## Given exercise A
Which quantities does the abstract on HCl in Mars' atmosphere say were measured using ACS MIR?

## Provided passage
+---+
DOI: https://doi.org/10.1029/2024je008350
Abstract
Detecting trace gases such as hydrogen chloride (HCl) in Mars' atmosphere is among the primary objectives of the ExoMars Trace Gas Orbiter (TGO) mission. Terrestrially, HCl is closely associated with active volcanic activity, so its detection on Mars was expected to point to some form of active magmatism/outgassing. However, after its discovery using the mid‐infrared channel of the TGO Atmospheric Chemistry Suite (ACS MIR), a clear seasonality was observed, beginning with a sudden increase in HCl abundance from below detection limits to 1–3 ppbv in both hemispheres coincident with the start of dust activity, followed by very sudden and rapid loss at the southern autumnal equinox. In this study, we have investigated the relationship between HCl and atmospheric dust by making comparisons in the vertical distribution of gases measured with ACS and aerosols measured co‐located with the Mars Climate Sounder (MCS). This study includes HCl, water vapor, and ozone measured using ACS MIR, water vapor and temperature measured with the near infrared channel of ACS, and temperature, dust opacity, and water ice opacity measured with MCS. In part 1, we show that dust loading has a strong impact in temperature, which controls the abundance of water ice and water vapor, and that HCl is very closely linked to water activity. In part 2, we investigate the quantitative correlations between each quantity and discuss the possible source and sinks of HCl, their likelihood given the correlations, and any issues arising from them.
+---+
## Data rows
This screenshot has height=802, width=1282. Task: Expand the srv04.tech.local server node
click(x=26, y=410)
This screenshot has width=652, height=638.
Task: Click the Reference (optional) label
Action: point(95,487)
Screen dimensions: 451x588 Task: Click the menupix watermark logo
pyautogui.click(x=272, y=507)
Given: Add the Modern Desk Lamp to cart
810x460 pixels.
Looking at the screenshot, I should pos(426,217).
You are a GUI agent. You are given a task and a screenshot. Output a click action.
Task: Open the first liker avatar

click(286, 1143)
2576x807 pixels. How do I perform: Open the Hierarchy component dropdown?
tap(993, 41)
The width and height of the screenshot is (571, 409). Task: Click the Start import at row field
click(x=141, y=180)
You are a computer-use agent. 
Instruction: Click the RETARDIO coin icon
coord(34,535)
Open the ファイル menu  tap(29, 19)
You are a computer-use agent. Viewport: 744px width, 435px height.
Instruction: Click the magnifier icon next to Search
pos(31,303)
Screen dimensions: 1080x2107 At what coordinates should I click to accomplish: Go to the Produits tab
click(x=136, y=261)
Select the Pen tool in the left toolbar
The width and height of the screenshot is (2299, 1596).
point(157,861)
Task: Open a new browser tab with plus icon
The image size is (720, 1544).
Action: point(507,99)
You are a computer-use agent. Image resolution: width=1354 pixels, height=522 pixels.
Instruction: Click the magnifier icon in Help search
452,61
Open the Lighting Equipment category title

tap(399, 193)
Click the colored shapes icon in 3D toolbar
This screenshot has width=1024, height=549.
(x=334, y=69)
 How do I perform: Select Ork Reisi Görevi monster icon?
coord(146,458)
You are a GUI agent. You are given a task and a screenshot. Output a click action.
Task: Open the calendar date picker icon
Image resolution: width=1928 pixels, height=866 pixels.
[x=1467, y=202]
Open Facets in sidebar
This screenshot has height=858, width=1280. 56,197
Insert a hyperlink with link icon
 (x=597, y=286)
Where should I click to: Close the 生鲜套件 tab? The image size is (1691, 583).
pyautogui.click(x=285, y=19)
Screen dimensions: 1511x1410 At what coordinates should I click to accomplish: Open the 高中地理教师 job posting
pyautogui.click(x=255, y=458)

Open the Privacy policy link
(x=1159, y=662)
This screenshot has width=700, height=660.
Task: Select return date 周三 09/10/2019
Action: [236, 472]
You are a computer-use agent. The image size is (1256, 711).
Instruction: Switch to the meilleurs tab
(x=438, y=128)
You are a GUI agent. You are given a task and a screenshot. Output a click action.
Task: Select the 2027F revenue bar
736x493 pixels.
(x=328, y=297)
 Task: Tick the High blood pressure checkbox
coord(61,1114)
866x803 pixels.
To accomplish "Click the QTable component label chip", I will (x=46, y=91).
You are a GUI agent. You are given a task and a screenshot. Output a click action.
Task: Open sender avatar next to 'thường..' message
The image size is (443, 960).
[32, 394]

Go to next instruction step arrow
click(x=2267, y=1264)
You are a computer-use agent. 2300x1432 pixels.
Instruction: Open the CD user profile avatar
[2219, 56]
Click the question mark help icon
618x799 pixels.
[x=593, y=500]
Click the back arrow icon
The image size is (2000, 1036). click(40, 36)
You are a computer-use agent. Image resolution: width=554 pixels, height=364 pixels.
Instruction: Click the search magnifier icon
+---+
## Given exercise B
Recast the rows as a numbered list. Start at the line that contains "You are a computer-use agent. Image resolution: width=554", continue through the last row, and leave out blank lines.

## Right answer A
Hydrogen chloride (HCl), water vapor, and ozone.

## Right answer B
1. You are a computer-use agent. Image resolution: width=554 pixels, height=364 pixels.
2. Instruction: Click the search magnifier icon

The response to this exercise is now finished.